Hrm. Maybe a helpful model here is I’m trying to reduce the failure rate? The perfect spam filter bins all spam and never bins non-spam. If someone woke up, went to work, and improved the spam filter such that it let half as much spam through, that would be progress. If because of my work half the [organizers that would have burned out/ attendees who would have been sadly driven away/ maleficers who would have caused problems] have a better outcome, I’ll call it an incremental victory.
waves Hi, one somewhat central fellow, trying to develop some effective solution I can teach. I don’t think I’m the only one (as usual I think CEA is ahead of me) but I’m trying. I didn’t write much about this for the first year or two because I wasn’t sure which approaches worked and which advisors were worth listening to. Having gone around the block a few times, I feel like I’ve got toeholds, at least enough to hopefully warn away some fools mates.
fwiw, these are what I’d say a 2std failure case of a rationalist meetup looks like
https://www.wired.com/story/delirious-violent-impossible-true-story-zizians/
https://variety.com/2025/tv/news/julia-garner-caroline-ellison-ftx-series-netflix-1236385385/
https://www.wired.com/story/book-excerpt-the-optimist-open-ai-sam-altman/
(Ways my claim could be false: there could have been way more than 150 rationalist meetups, so that these are lower than 2 std, or these could not have, at any point in their development, counted as rationalist meetups, or ziz, sam, and eliezer could have intended these outcomes, so these don’t count as failures)
I think of Ziz and co as less likely than 2std out, for about the reasons you give. I tend to give 200 as the rough number of organizers and groups, since I get a bit under that for ACX Everywhere meetups in a given season. If we’re asking per-event, Dirk’s ~5,000 number sounds low (off the top of my head, San Diego does frequent meetups but only the ACX Everywheres wind up on LessWrong, and there are others like that) but I’d believe 5,000~10,000.
You’re way off on the number of meetups. The LW events page has 4684 entries (kudos to Said for designing GreaterWrong such that one can simply adjust the URL to find this info). The number will be inflated by any duplicates or non-meetup events, of course, but it only goes back to 2018 and is thus missing the prior decade+ of events; accordingly, I think it’s reasonable to treat it as a lower bound.

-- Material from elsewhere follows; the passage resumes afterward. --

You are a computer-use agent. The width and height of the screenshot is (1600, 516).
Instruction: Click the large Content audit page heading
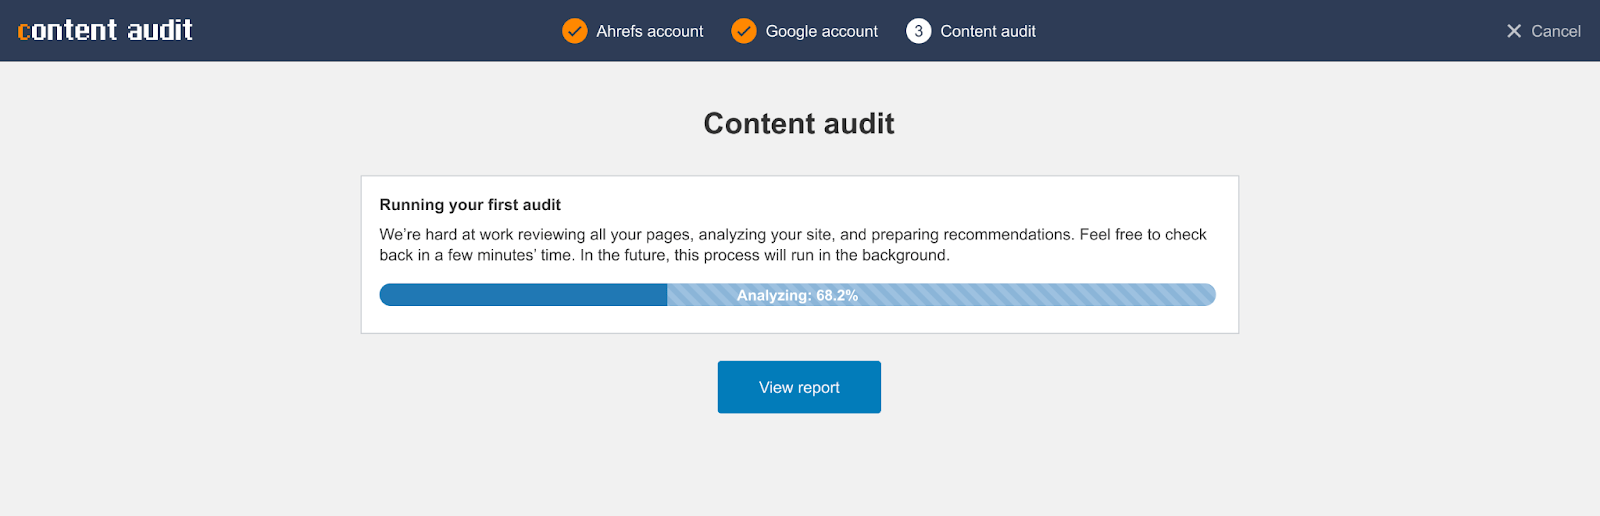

FWIW, my experience is that rationalist meetup organizers are in fact mostly terrible at picking a location and at bringing snacks. (That’s mostly not the kind of failure mode that is relevant to our discussion here—just an observation.)
Anyhow…
All of this (including the sentiment in the preceding paragraph) would be true in the absence of adversarial optimization… but that is not the environment we’re dealing with.
(Also, just to make sure we’re properly calibrating our intuitions: −2std is 1 in 50.)
No, I don’t think that’s it. (And I gave up on the “a rationalist meetup aught to have some rationality practiced” notion a long, long time ago.)
Is it better to have a rationality meetup with a baseline level of unskilled ad-hoc conflict resolution, or no rationality meetup? (You can ask the same question about any social event potentially open to the public.) I imagine the answer would depend on the number of people expected to attend—informal methods work better for groups of 10 than for groups of 100.
It is better to have no rationality meetup.